→ **依頼文 A**
電離放射線障害防止規則の改正省令によると、厚生労働大臣が定める特例緊急被ばく限度は、何ミリシーベルトを超えない範囲内に限られていますか。

電離放射線障害防止規則の一部を改正する省令

 労働安全衛生法(昭和四十七年法律第五十七号)第二十七条第一項第五十九条第三項第六十六条第二
項第六十六条の三第六十六条の四第六十六条の六第百条第一項第百三条第一項及び第百十三条
の規定に基づき、電離放射線障害防止規則の一部を改正する省令を次のように定める。

   電離放射線障害防止規則の一部を改正する省令 

 電離放射線障害防止規則(昭和四十七年労働省令第四十一号)の一部を次のように改正する。
 目次中「第五十二条の八」を「第五十二条の九」に、「指定緊急作業従事者等」を「指定緊急作業等従
事者等」に、「提出」を「提出等」に改め、「第五十九条の二」の下に「・第五十九条の三」を加える。
 第七条の次に次の二条を加える。

  (特例緊急被ばく限度)
第七条の二 前条第一項の場合において、厚生労働大臣は、当該緊急作業に係る事故の状況その他の事情
 を勘案し、実効線量について同条第二項の規定によることが困難であると認めるときは、同項の規定に
 かかわらず、当該緊急作業に従事する間に受ける実効線量の限度の値(二百五十ミリシーベルトを超え
 ない範囲内に限る。以下「特例緊急被ばく限度」という。)を別に定めることができる。

→ **依頼文 B**
一覧のうち、「Screen dimensions: 711x459」を含む行から「Click the event.action」を含む行までを、両端の行も含めてそのまま繰り返してください。

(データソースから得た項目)

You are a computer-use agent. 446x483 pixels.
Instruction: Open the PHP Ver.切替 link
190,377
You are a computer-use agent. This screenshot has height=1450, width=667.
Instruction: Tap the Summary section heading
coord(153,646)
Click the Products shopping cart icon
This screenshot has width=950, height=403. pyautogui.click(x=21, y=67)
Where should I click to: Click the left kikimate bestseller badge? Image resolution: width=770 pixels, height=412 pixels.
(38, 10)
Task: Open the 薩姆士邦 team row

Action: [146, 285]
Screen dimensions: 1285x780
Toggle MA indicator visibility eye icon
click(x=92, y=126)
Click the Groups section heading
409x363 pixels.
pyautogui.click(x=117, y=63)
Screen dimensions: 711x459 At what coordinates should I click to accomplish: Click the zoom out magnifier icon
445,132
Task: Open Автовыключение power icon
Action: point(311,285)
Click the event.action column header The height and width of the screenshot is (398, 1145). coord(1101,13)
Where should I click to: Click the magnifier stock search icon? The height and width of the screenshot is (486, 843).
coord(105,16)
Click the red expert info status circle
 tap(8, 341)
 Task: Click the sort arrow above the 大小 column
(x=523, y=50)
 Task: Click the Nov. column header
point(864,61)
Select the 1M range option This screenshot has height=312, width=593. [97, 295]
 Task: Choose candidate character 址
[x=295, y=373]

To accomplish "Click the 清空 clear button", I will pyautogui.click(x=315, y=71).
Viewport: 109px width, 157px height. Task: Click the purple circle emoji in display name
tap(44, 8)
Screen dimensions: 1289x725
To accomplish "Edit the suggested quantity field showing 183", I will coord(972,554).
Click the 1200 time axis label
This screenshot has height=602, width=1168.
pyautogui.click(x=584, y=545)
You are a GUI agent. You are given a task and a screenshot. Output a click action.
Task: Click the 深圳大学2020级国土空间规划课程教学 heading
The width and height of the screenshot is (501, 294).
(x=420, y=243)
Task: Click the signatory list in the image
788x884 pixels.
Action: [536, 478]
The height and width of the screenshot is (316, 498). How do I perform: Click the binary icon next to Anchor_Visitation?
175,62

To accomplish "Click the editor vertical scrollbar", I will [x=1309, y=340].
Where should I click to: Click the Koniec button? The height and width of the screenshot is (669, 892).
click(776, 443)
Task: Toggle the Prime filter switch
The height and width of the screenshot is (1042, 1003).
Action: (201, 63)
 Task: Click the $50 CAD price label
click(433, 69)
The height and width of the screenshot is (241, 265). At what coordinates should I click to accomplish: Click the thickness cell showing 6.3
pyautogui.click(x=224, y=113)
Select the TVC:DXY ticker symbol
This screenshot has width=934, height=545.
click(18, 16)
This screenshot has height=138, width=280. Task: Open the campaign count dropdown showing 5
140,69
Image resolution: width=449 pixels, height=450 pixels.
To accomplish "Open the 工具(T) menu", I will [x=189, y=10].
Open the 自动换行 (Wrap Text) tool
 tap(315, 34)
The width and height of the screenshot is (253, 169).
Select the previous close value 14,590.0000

→ **完全な出力 A**
二百五十ミリシーベルトです。

→ **完全な出力 B**
Screen dimensions: 711x459 At what coordinates should I click to accomplish: Click the zoom out magnifier icon
445,132
Task: Open Автовыключение power icon
Action: point(311,285)
Click the event.action column header The height and width of the screenshot is (398, 1145). coord(1101,13)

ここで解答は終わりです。